How Corporate FinTech Enhances ESG Performance: An Integrated Framework of Resources, Technology, and Governance
企業のフィンテックがESGパフォーマンスを向上させる方法:資源・技術・ガバナンスの統合的枠組み (AI 翻訳)
Huiyun Zhang, Peiru Xie, Wenjie Li, Jinsong Kuang
🤖 gxceed AI 要約
日本語
本論文は、企業のフィンテック活用がESGパフォーマンスを向上させるメカニズムを、資源・技術・ガバナンスの統合フレームワークで解明。中国A株上場企業の2011~2023年データを用い、フィンテックが資金制約緩和による資源配分最適化、グリーンイノベーション促進、代理コスト低減を通じてESGを改善することを実証。特に財務困難企業や独立取締役比率が高い企業、制度環境が弱い地域で効果が顕著。
English
This study reveals how corporate fintech improves ESG performance through a framework integrating resources, technology, and governance. Using Chinese A-share listed firms from 2011-2023, it finds that fintech enhances ESG by alleviating financing constraints, promoting green innovation, and reducing agency costs. The effect is stronger for financially distressed firms, those with high independent director ratios, and regions with weak institutional environments.
Unofficial AI-generated summary based on the public title and abstract. Not an official translation.

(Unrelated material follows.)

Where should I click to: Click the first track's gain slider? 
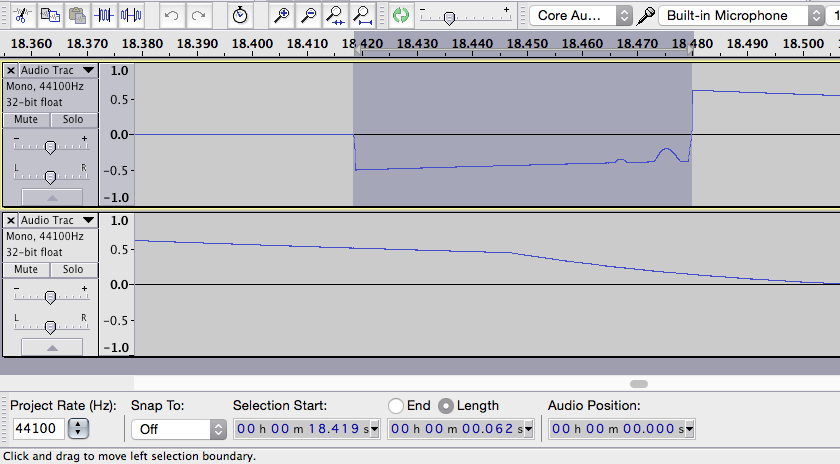coord(50,146)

📝 gxceed 編集解説 — Why this matters
日本のGX文脈において
日本では、ESG評価や統合報告書での開示が進む中、フィンテック活用によるESG向上のメカニズムは、日本の企業や金融機関が新興市場での投資判断や自社のESG戦略を強化する際の参考となる。
In the global GX context
This paper adds empirical evidence from China on how fintech can drive ESG performance, relevant for global discussions on the role of digital technology in sustainable finance and for emerging markets seeking to compensate for weak institutions.
👥 読者別の含意
🔬研究者:Provides micro-mechanism evidence on how fintech influences ESG through resource, innovation, and governance channels.

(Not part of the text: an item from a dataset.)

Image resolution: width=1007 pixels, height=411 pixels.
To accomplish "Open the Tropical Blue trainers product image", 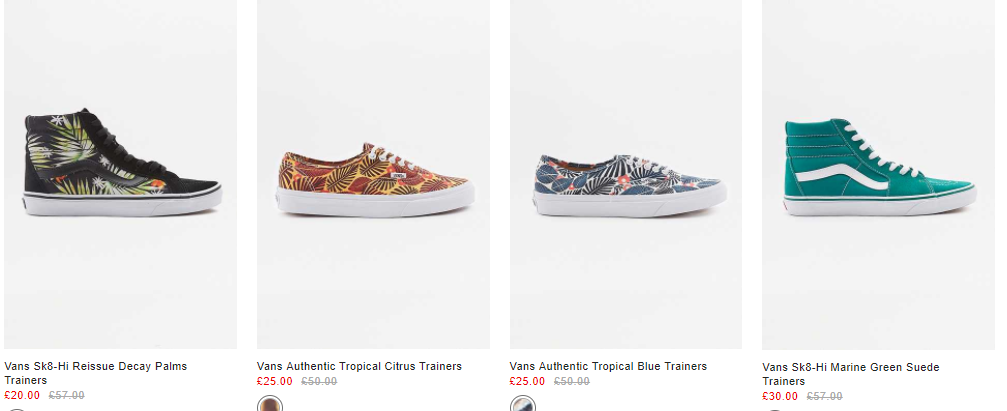I will 626,174.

🏢実務担当者:Offers insights on leveraging fintech to improve ESG performance, especially for firms facing financial constraints or weak governance.
🏛政策担当者:Suggests that promoting fintech can help compensate for institutional shortcomings and support green transformation in emerging markets.
📄 Abstract(原文)
In the grand context of the global convergence of the “dual-carbon” strategy and the digital economy, the underlying mechanisms by which corporate fintech impacts ESG performance remain a “black box” waiting to be explored. To this end, this study reveals the path by which corporate fintech unlocks ESG performance by constructing a theoretical framework that integrates resources, technology and governance. Based on data from Chinese A-share listed companies from 2011 to 2023, we found that corporate fintech can significantly improve ESG performance. Its core mechanism is to optimize resource allocation by alleviating financing constraints, promote green innovation-driven technological upgrades, and reduce agency costs to improve internal governance. Heterogeneity analysis further reveals that this effect is particularly prominent in companies with financial difficulties or high proportions of independent directors, and areas with weak institutional environments, highlighting the catalytic role of corporate fintech in specific situations. This study not only provides micro-mechanism evidence for digital technology to empower the sustainable development of enterprises but also offers important policy implications for emerging markets to leverage fintech to make up for institutional shortcomings and promote green transformation.